On December 25, 2011, ten months after the work began, the citizens of Las Independencias inaugurated their escalators. Simultaneously, the city invited neighborhood artists to do graffiti on the façades of nearby houses. The atmosphere was celebratory, and not only because it was Christmas. In a real way, these escalators set the citizens free.
Medellín was named “the most innovative city in the world” in 2013, in a contest promoted by Citigroup, the Wall Street Journal, and the Urban Land Institute. Since then, tourism has exploded. Visitors come from all over the world, now drawn to something beyond the narco-tourism and sex tourism that still persist. The new attraction is Comuna 13, and the transformative possibilities of social urbanism. According to government data, the Comuna 13 escalators received approximately one hundred and seventy thousand tourists in 2018, 70 percent of them foreigners. And the trend is upward: January 2019 saw close to forty thousand visitors.
This has, of course, changed the neighborhood. The universal problem of gentrification exists here too: while some residents are celebrating the increased value of their homes, others complain about the hike in prices and the cost of living.
Today Las Independencias is a community in which the local and the cosmopolitan cut across each other, collide, and fuse. Consider the foreign lingo that lends names to local attractions, artistic groups, and establishments: Graffitour, Black & White, Coffee Shop Com. 13.In this neighborhood, walls once studded with bullets are transformed by artists’ hands into illuminated manuscripts: the pages of their own recent history, aglow with beauty and memory. The houses, in their turn, shelter a greater and greater variety of businesses – barber shops, grocery stores, clothing and souvenir shops, bars, and galleries.
The escalator system runs for sixteen hours daily, and is operated by a public company. On a February morning, between the second and third flights, Juan Carlos Zapata Holguín, clad in a yellow jumpsuit and black wellingtons, is clasping a pressure cleaner. “Today we’re cleaning the escalators and the communal zones,” he says. He’s one of the fifteen “educational managers,” the operators of the escalators who keep them clean and running. He works carefully, occasionally interrupting the stream of water to let people past as they go up and down in a ceaseless flow.

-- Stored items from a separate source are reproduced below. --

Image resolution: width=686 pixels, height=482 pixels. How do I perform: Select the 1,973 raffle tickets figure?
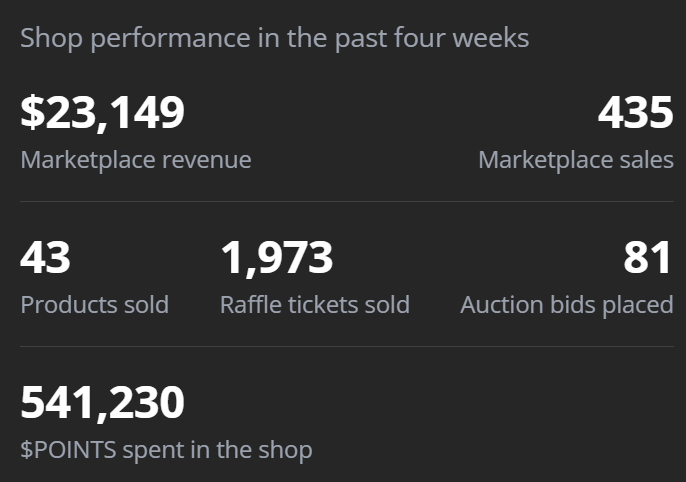(277, 258)
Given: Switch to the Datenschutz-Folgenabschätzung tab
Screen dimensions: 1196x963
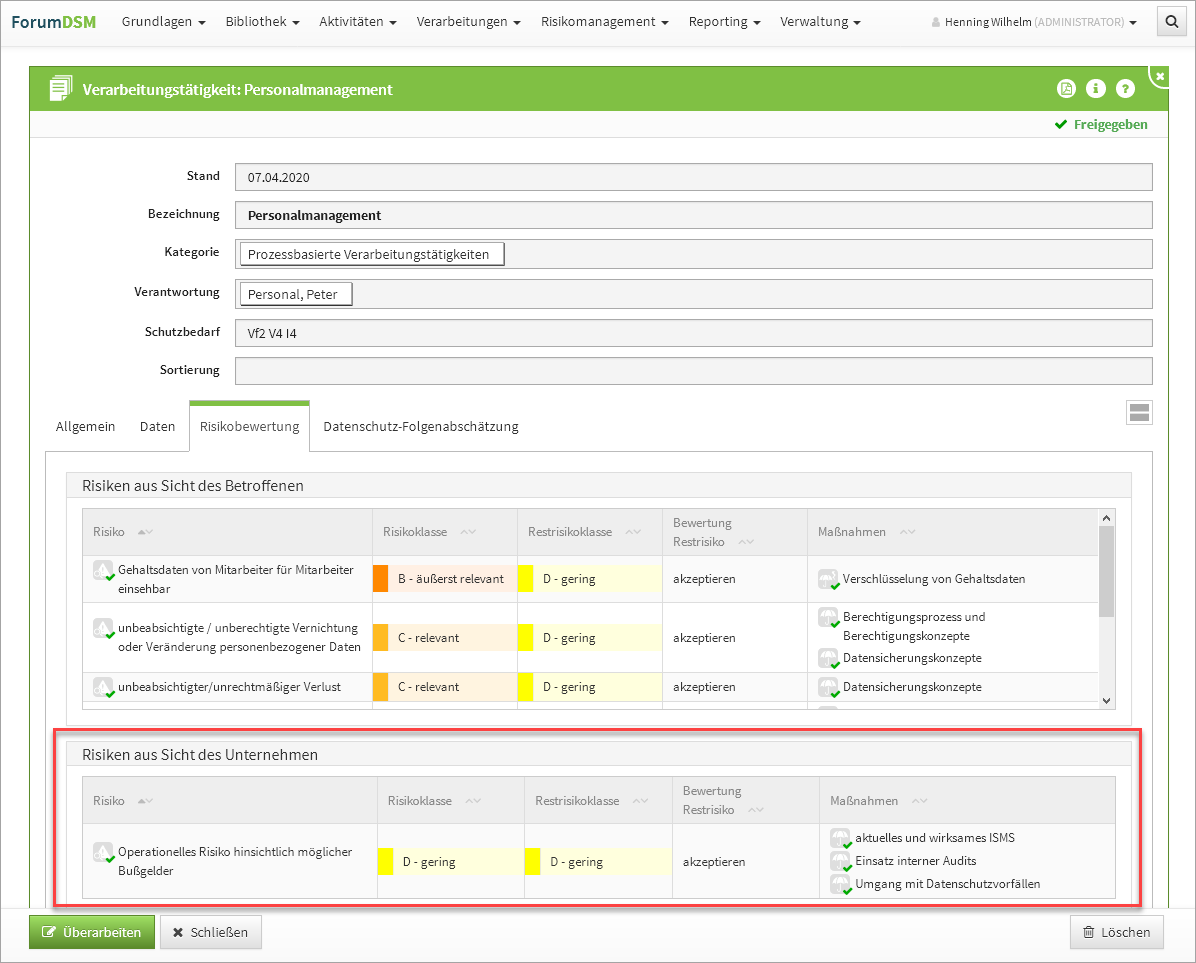Looking at the screenshot, I should 420,426.
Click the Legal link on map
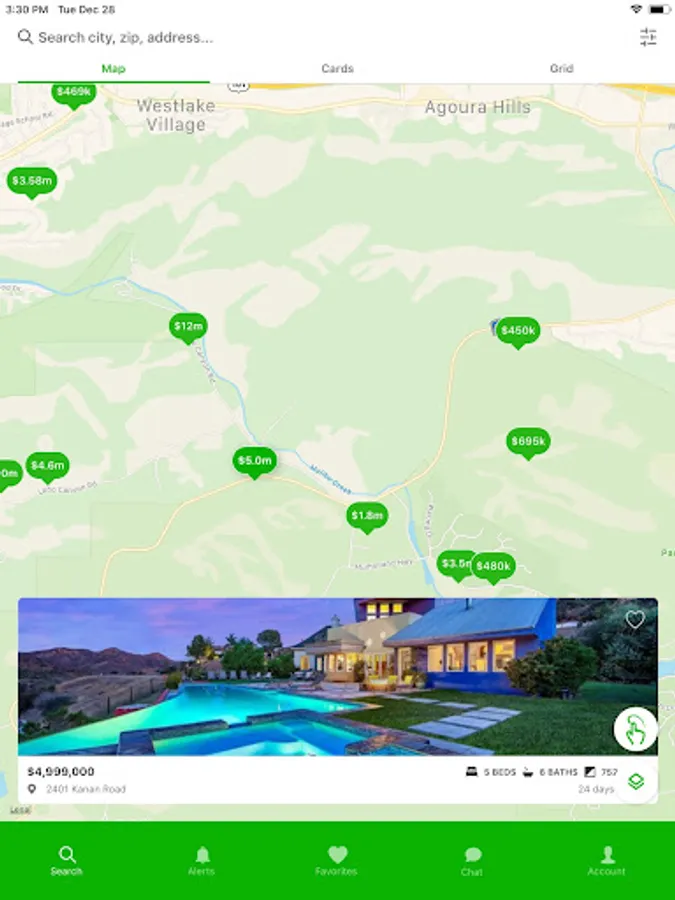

At one point, he darts to the end of the second flight and keeps a woman from tripping. “They look harmless, but these stairs are dangerous,” he says. His primary job is to ensure the safety of the users, and to assist those who need it.
The tourists, too, are themselves a kind of hazard. The lack of privacy can be annoying: “Tourists come up to take photos; the view’s blocked by the residents’ clothes hanging to dry!” Holguín observes. “Or locals go out in the morning wearing pajamas to buy bread for breakfast, and it’s embarrassing … because suddenly there’s a tourist taking photos. … They complain, but they like it: business is good.”
His colleague, David Andres Zapata, grew up when the neighborhood was under the rule of the guerrillas and the paramilitaries, and witnessed Operation Orion as a child. Before getting the job looking out for the maintenance and safety of the escalators, he helped to install them. For him, the changes that the escalators have brought have been positive. He does not feel invaded, despite the large numbers of tourists: “For many communities, this would be stressful: ‘Why can’t I walk through my neighborhood?’ they would think. But,” he claims, “not in Las Independencias. Not here.”
Through their art, through the stories they tell each other and those who visit, the pain of their history is transformed into a sense of place. The citizens of Comuna 13 know what they have suffered, they know what they have survived, and they know who they are.